Singh's scholarly connection with the Observer Research Foundation may escape the notice of an unsuspecting eye, but not so Nathwani's ties with India's largest private sector company. Nathwani is president of RIL and related to one of Mukesh Ambani's closest aides. He reportedly has the support of 12 Jharkhand MLAs, whose identities or party affiliations he has refused to disclose.

The Reliance man is ostensibly going to represent a state which, by his own admission, he visited for the first time in his life only two months ago.

There are 'surrogate' MPs who may dodge public scrutiny about their links with business houses but are firmly ensconced with such groups, say independent MPs and knowledgeable political observers. They may not be in high-powered positions but they are part of business organizations that rely on them to promote their interests.

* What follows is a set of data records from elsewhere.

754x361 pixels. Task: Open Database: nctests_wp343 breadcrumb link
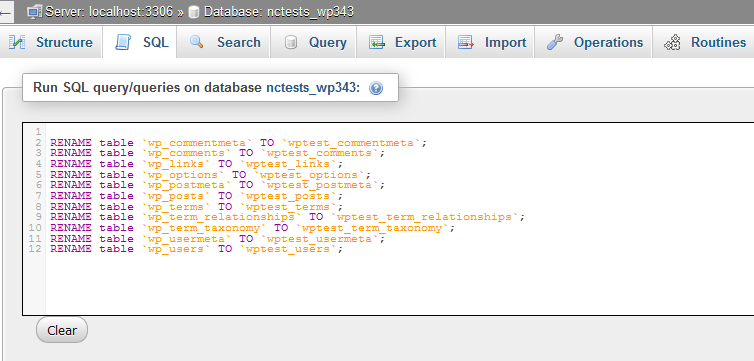pos(279,12)
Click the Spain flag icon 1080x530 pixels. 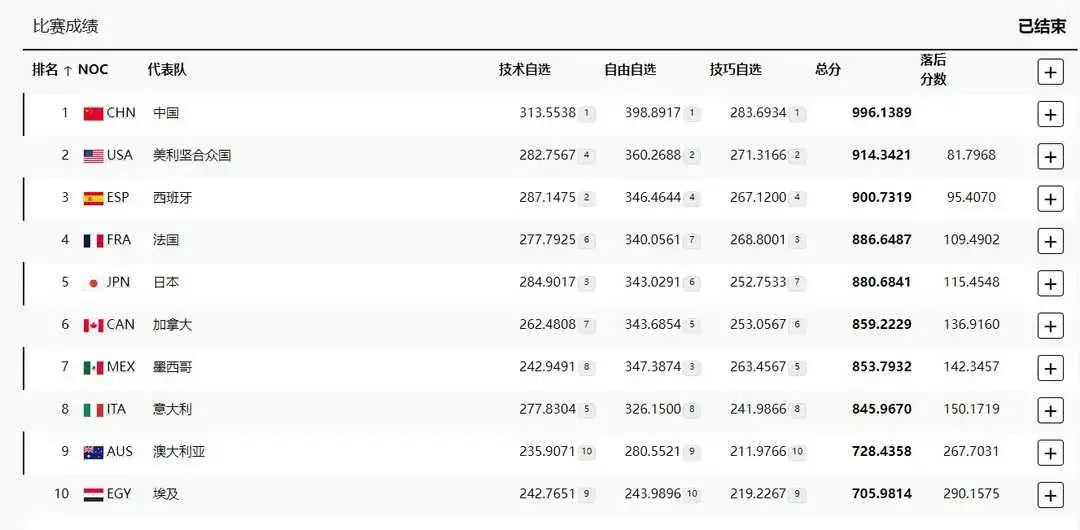(x=93, y=198)
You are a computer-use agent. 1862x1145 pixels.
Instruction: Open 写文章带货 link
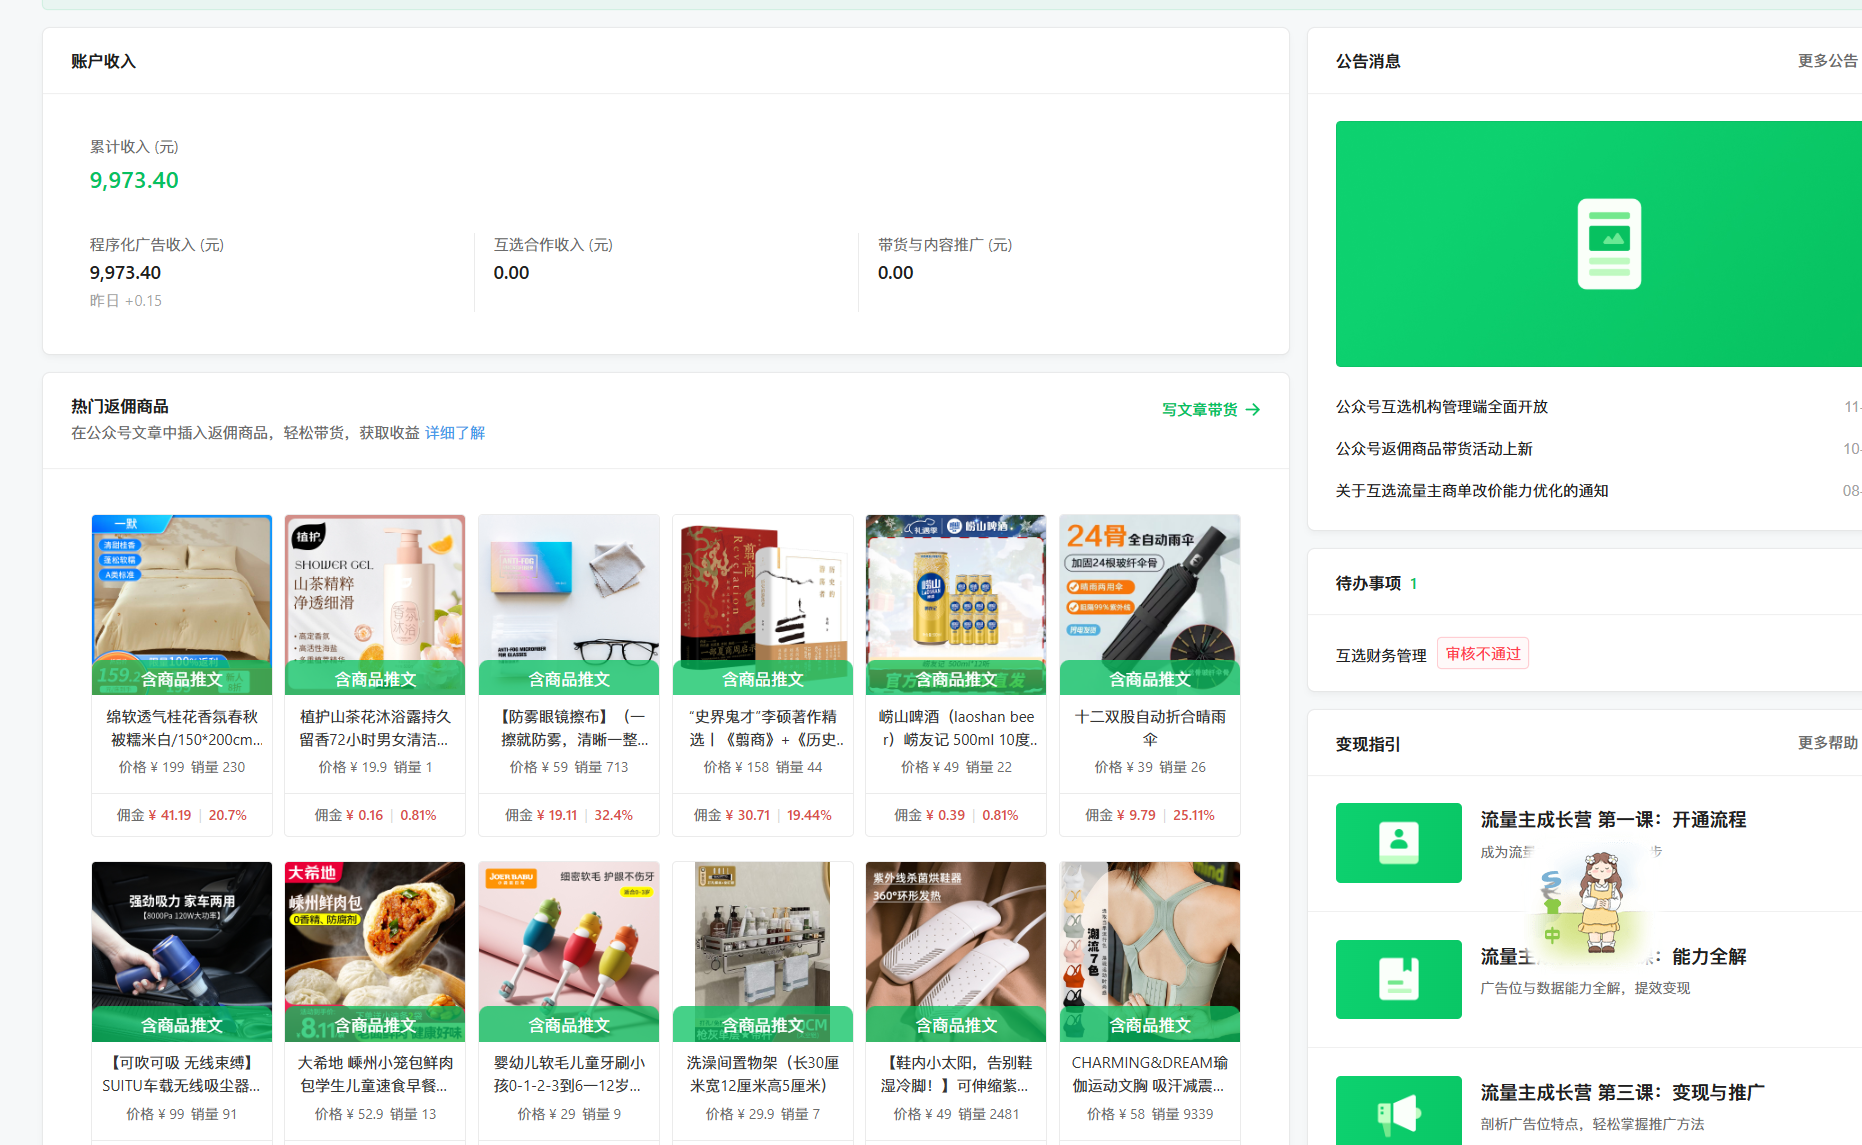(x=1199, y=410)
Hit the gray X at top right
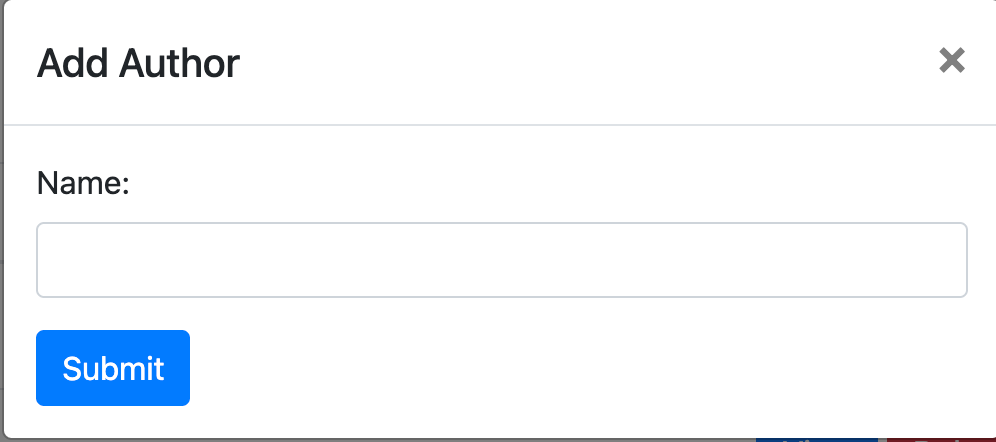This screenshot has width=996, height=442. [951, 61]
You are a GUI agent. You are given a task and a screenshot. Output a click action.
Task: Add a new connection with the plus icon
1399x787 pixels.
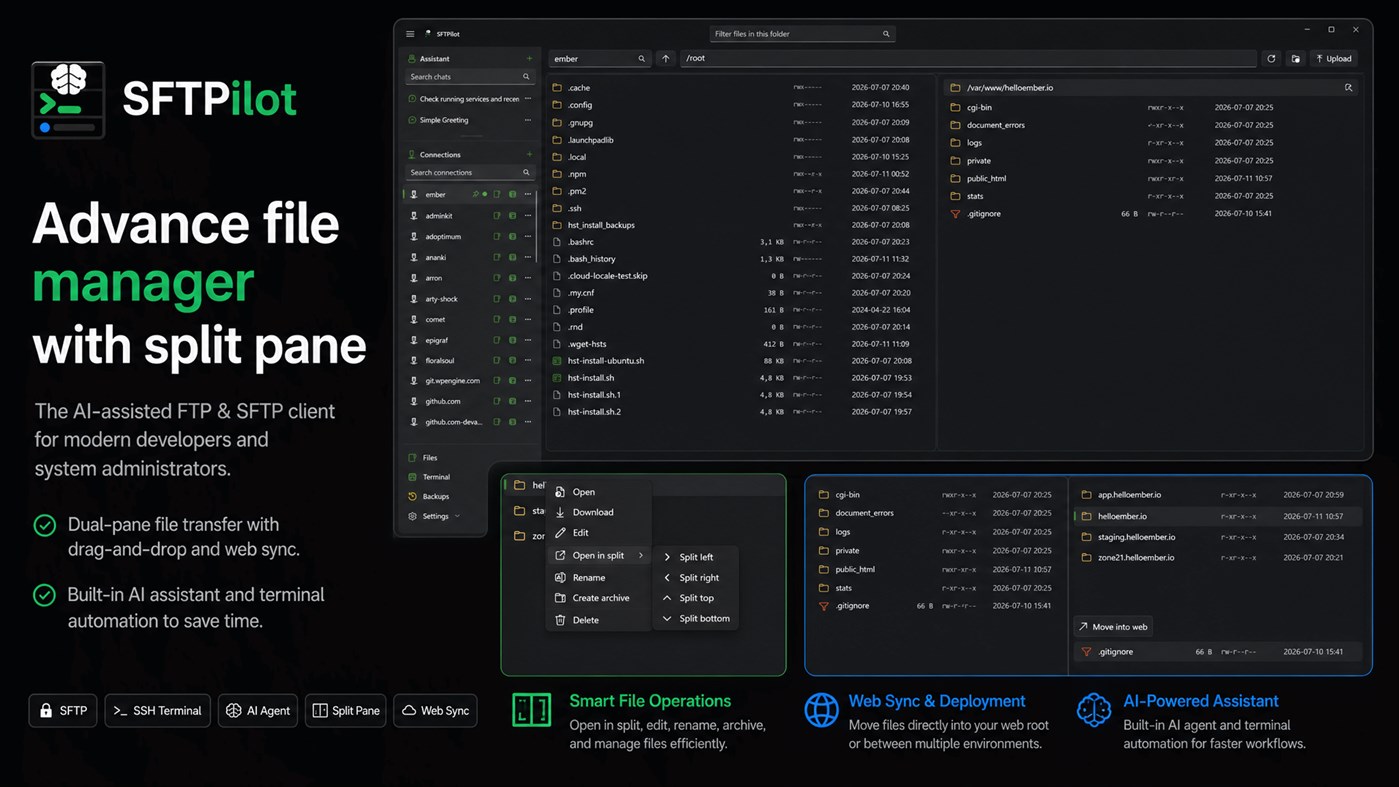coord(529,155)
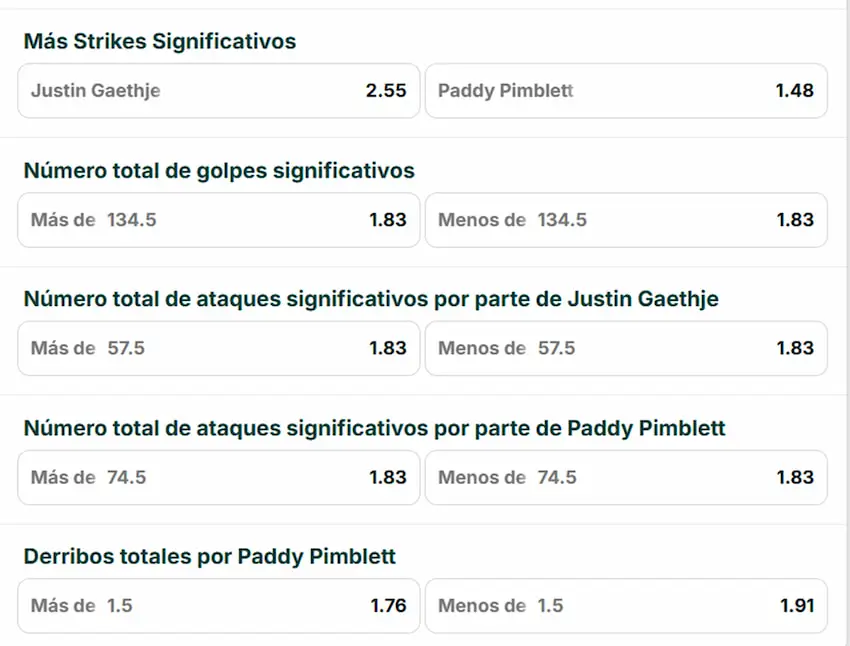Pick Más de 134.5 total golpes significativos

[218, 220]
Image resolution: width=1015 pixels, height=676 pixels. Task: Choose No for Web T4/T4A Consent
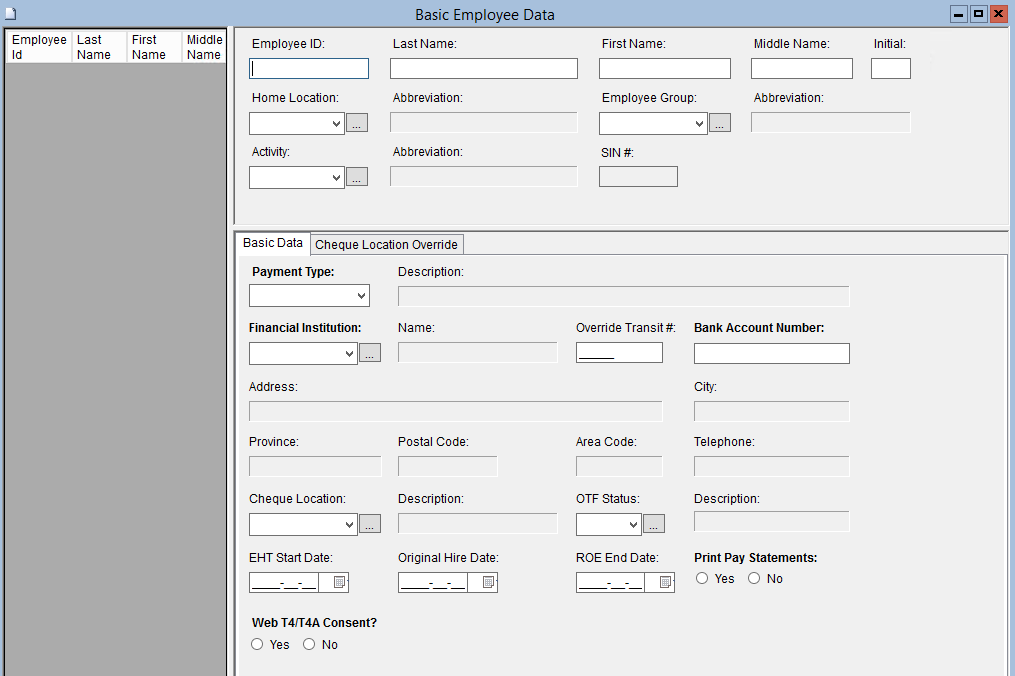pyautogui.click(x=309, y=645)
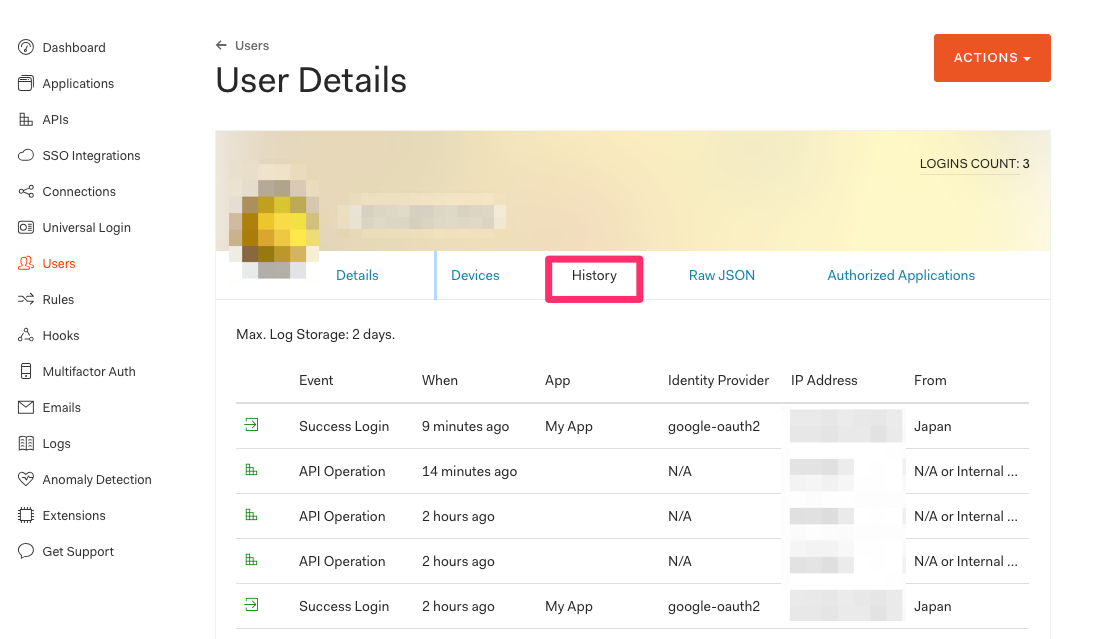The height and width of the screenshot is (639, 1096).
Task: Select Universal Login settings
Action: [88, 227]
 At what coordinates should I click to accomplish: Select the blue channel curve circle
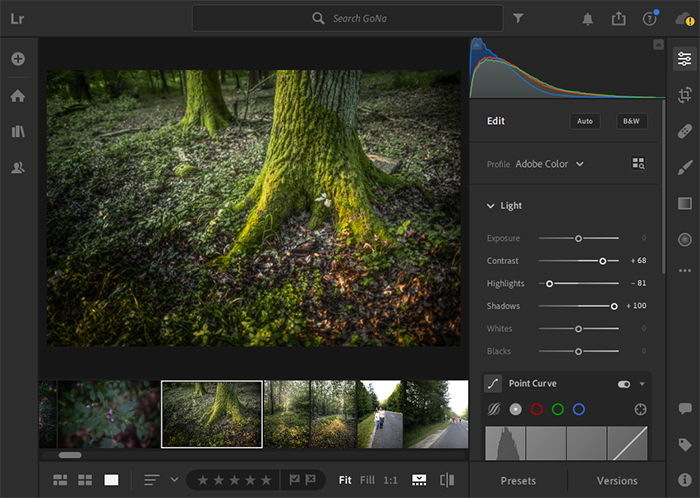point(579,409)
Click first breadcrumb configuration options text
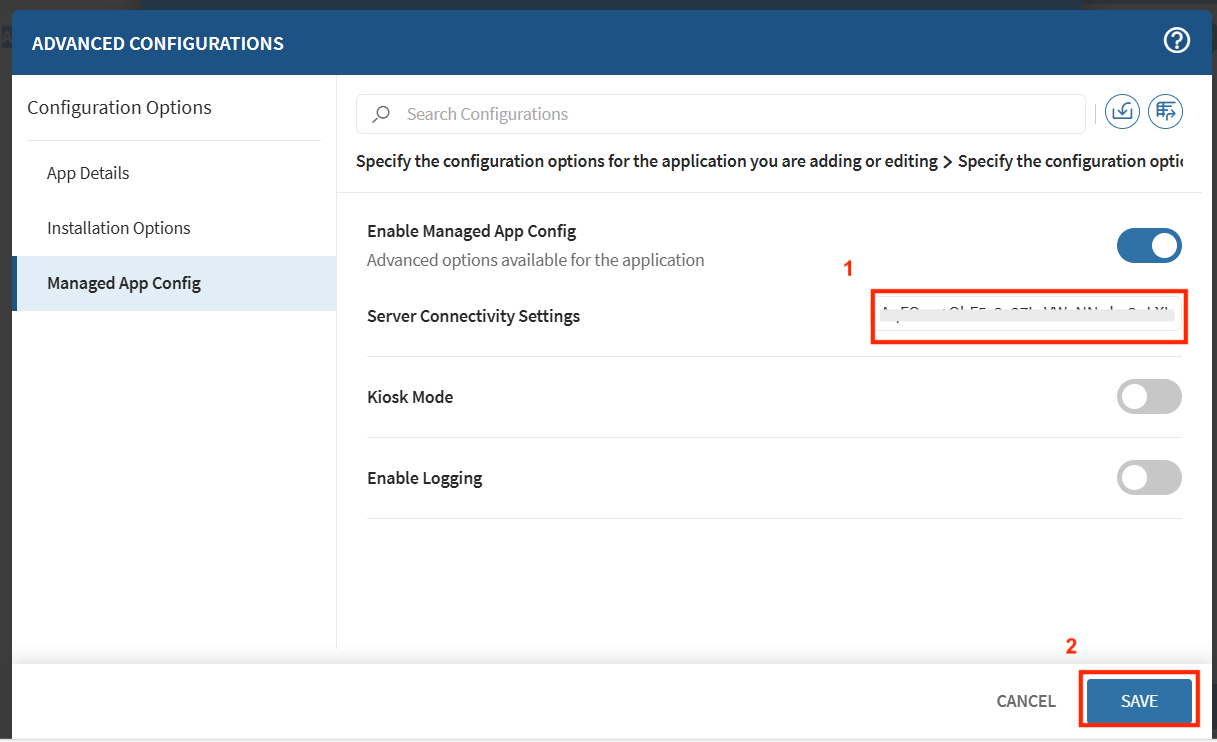Screen dimensions: 1217x742 click(646, 161)
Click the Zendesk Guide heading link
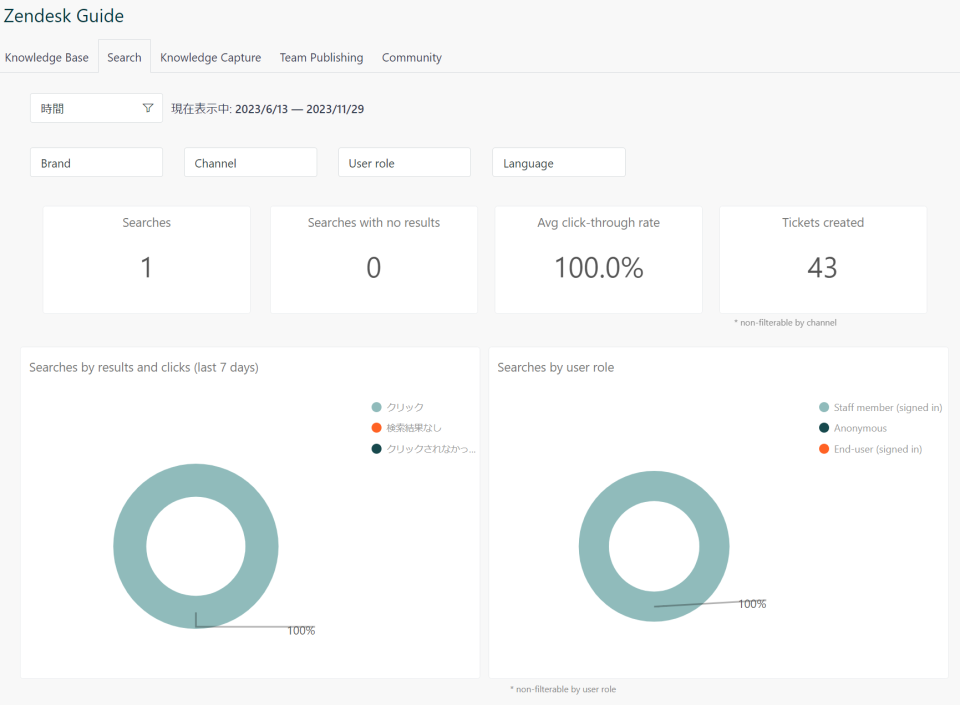This screenshot has height=705, width=960. click(x=64, y=16)
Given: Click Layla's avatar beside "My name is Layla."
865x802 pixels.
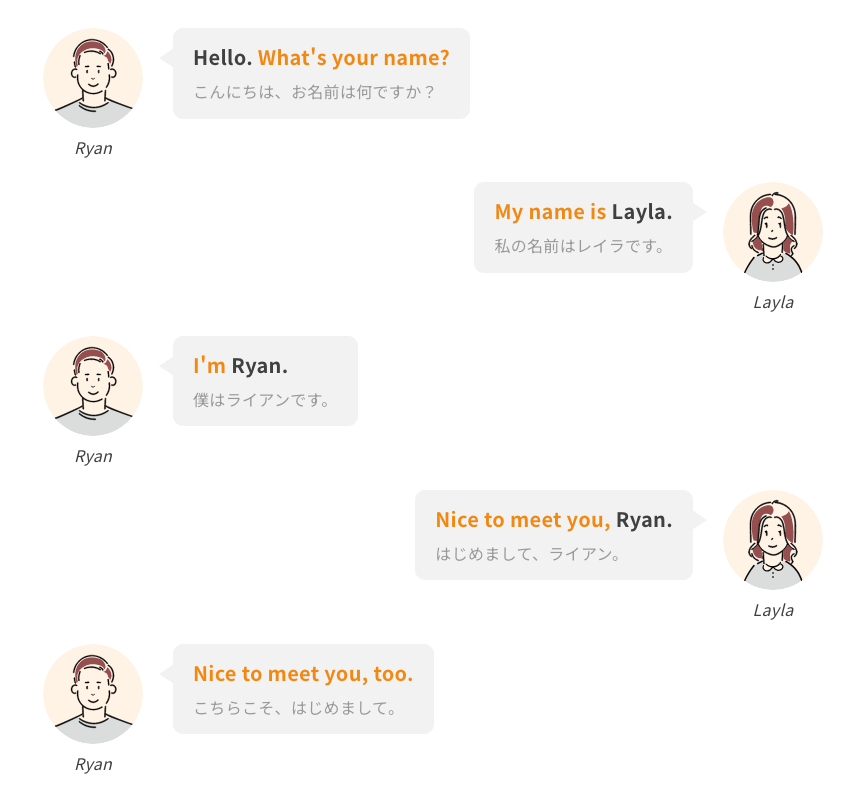Looking at the screenshot, I should 773,232.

MPs critical of the trend say that earlier the business houses would get an individual MP to get their work done and later pay them for it. Now they directly get their nominees in, who then get themselves attached to Standing Committees and Parliamentary Consultative Committees.

"They therefore get to work directly with the minister or the ministry and are in an advantageous position to influence decisions," says Nayar.

"This trend of a heavy presence of business nominees in the upper house has become more pronounced because of the Office of Profit Bill," says the Left MP.

The legislation bars MPs from occupying any government positions but does not restrict them from holding offices in corporate organizations. "The Office of Profit Bill should include the private corporate sector as well," argues Nayar.

Or else what began as a trickle of Rajya Sabha MPs with strong business house connections will soon widen into a stream, say MPs and others who are warily watching the corporate inroad into legislative business.